Representative transmission electron micrographs of
resting platelets and platelets incubated with HIT serum.
Resting platelets or platelets incubated with HIT serum in the presence
of 0.1 U/mL heparin were fixed with 0.5% glutaraldehyde and embedded
in glycolmethacrylate. (A) The morphology of a representative normal
resting platelet. Alpha granules (a), mitochondria (m), and channels of
the open-cannalicular system (ocs) can be seen throughout the platelet.
The platelets appear round or discoid in shape, and there is an absence
of pseudopodia. (B-F) The morphology of representative platelets
incubated with HIT serum in the presence of heparin. Platelets are
activated with a centralized clustering of alpha granules (a) and
mitochondria (m). (B) Pseudopodia (psd) can be seen extending from the
platelet body, and several distinct membrane-bound structures
resembling small vesicles (v) are observed near the platelet.
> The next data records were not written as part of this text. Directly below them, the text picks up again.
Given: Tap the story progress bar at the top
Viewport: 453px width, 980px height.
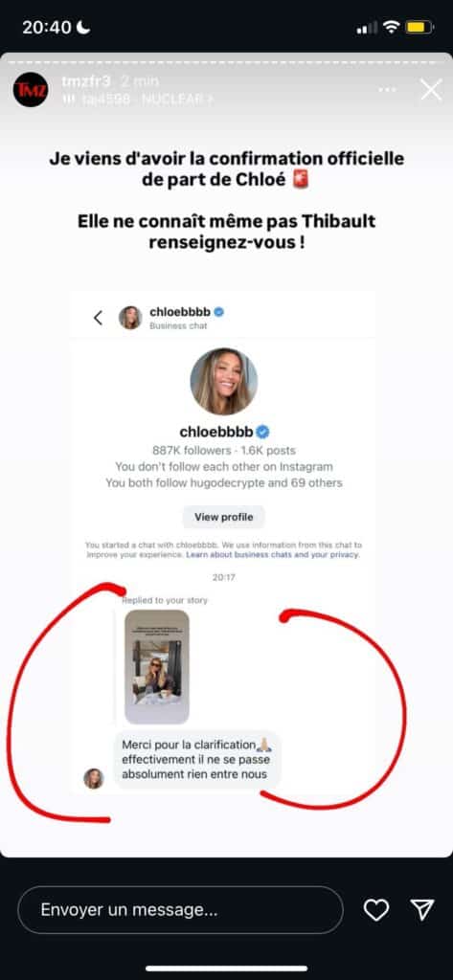Looking at the screenshot, I should click(226, 60).
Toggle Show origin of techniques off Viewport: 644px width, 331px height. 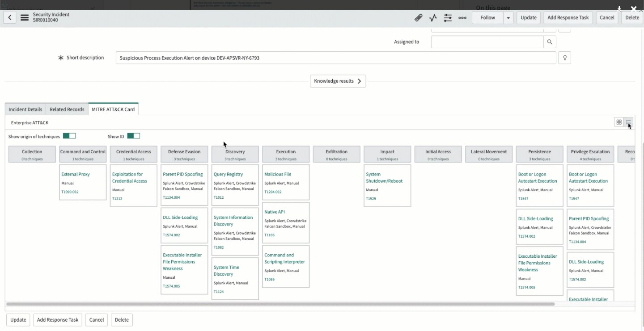pyautogui.click(x=69, y=135)

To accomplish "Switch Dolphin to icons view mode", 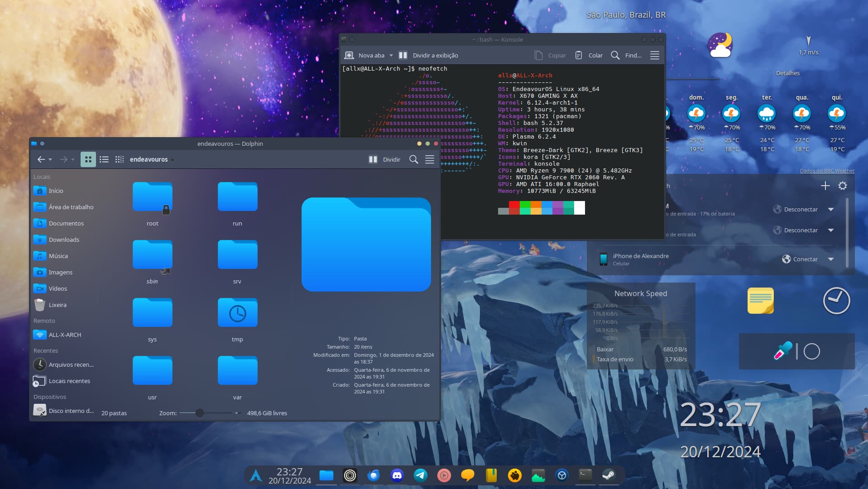I will tap(88, 159).
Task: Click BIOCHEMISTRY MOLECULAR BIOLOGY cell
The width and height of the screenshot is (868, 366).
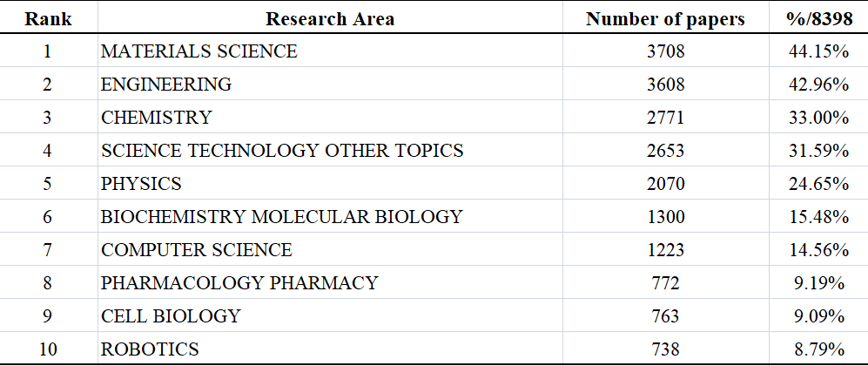Action: (330, 216)
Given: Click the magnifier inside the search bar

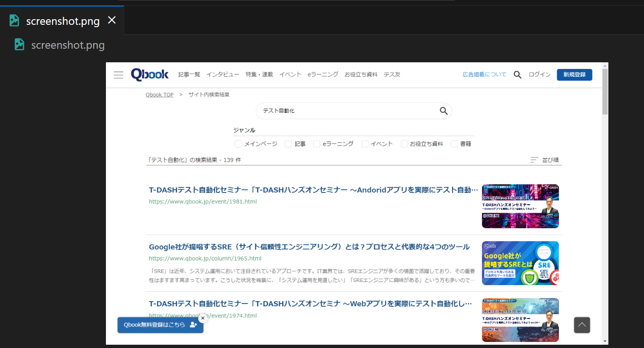Looking at the screenshot, I should pos(443,111).
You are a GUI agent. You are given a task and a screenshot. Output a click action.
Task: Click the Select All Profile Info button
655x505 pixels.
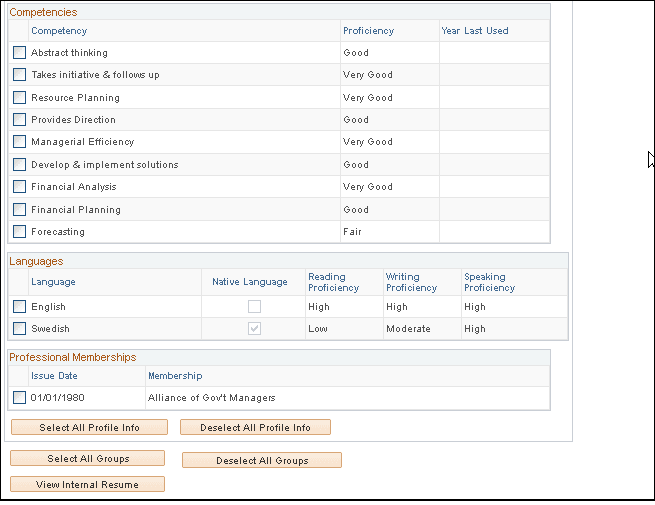point(89,428)
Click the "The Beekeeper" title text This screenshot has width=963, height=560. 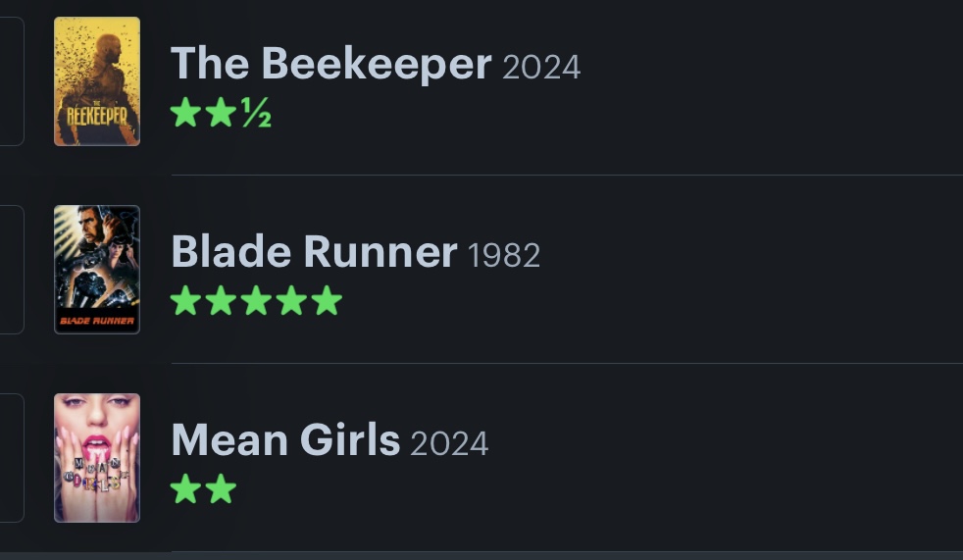[330, 65]
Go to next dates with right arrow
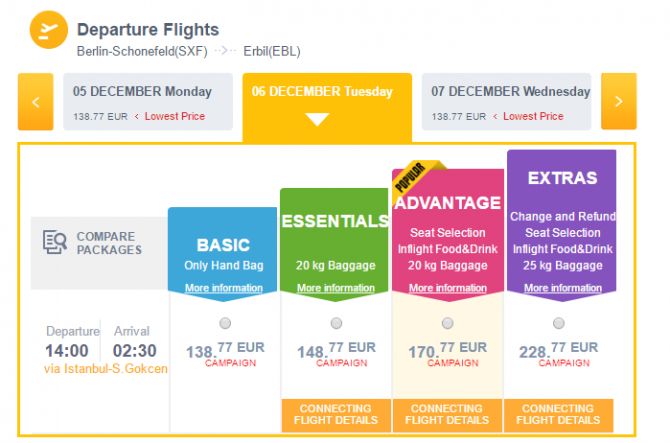The image size is (670, 443). coord(618,102)

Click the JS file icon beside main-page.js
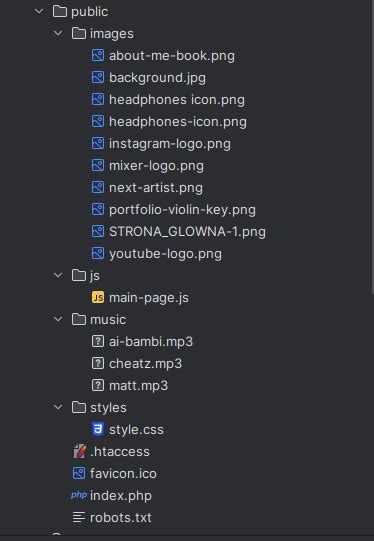(98, 297)
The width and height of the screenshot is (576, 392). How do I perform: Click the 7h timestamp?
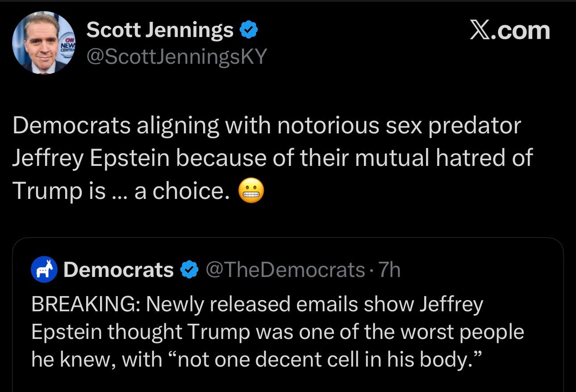(389, 270)
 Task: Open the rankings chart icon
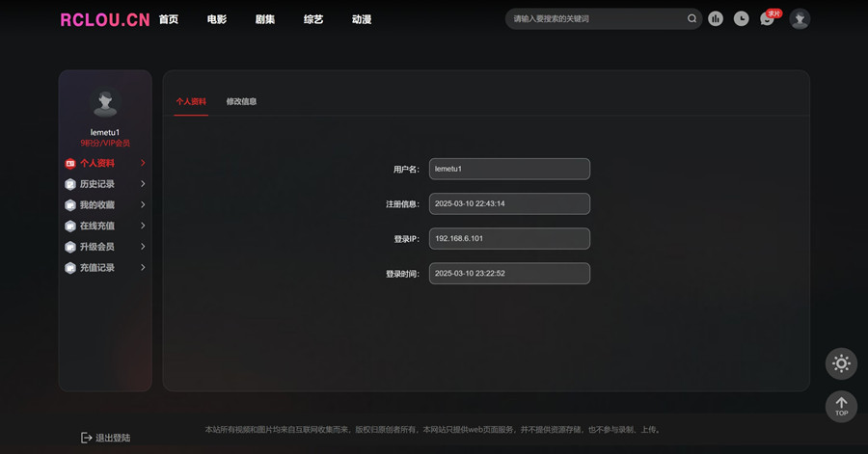pos(716,18)
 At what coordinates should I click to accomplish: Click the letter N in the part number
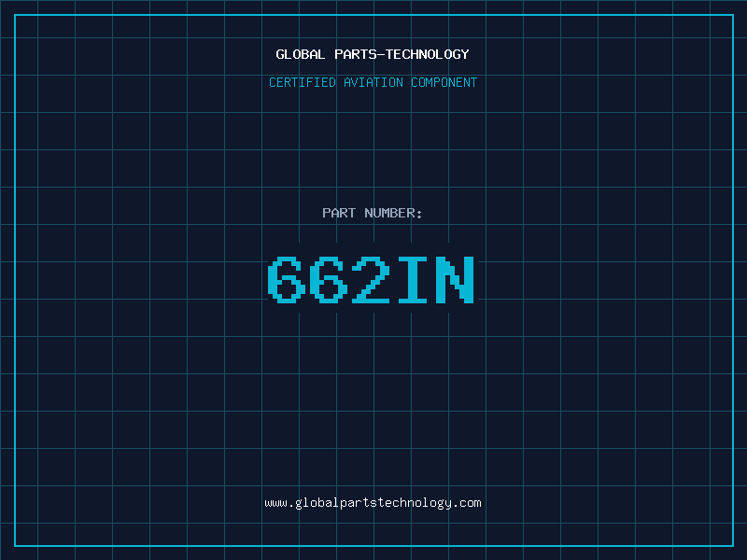(x=456, y=280)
Numerous
pseudopodia demonstrated a region of bulging (E) at the terminal end of
the pseudopod or (C) along the body of the pseudopod.
Frequently, several areas of bulging were observed on (D) the same
pseudopod and (C) the platelet body itself. (F) In these platelets,
microparticles appeared to be released by the budding of pseudopods.
(Original magnification (A, B) × 15 000; (C, D) × 25 000;
and (E, F) × 50 000.)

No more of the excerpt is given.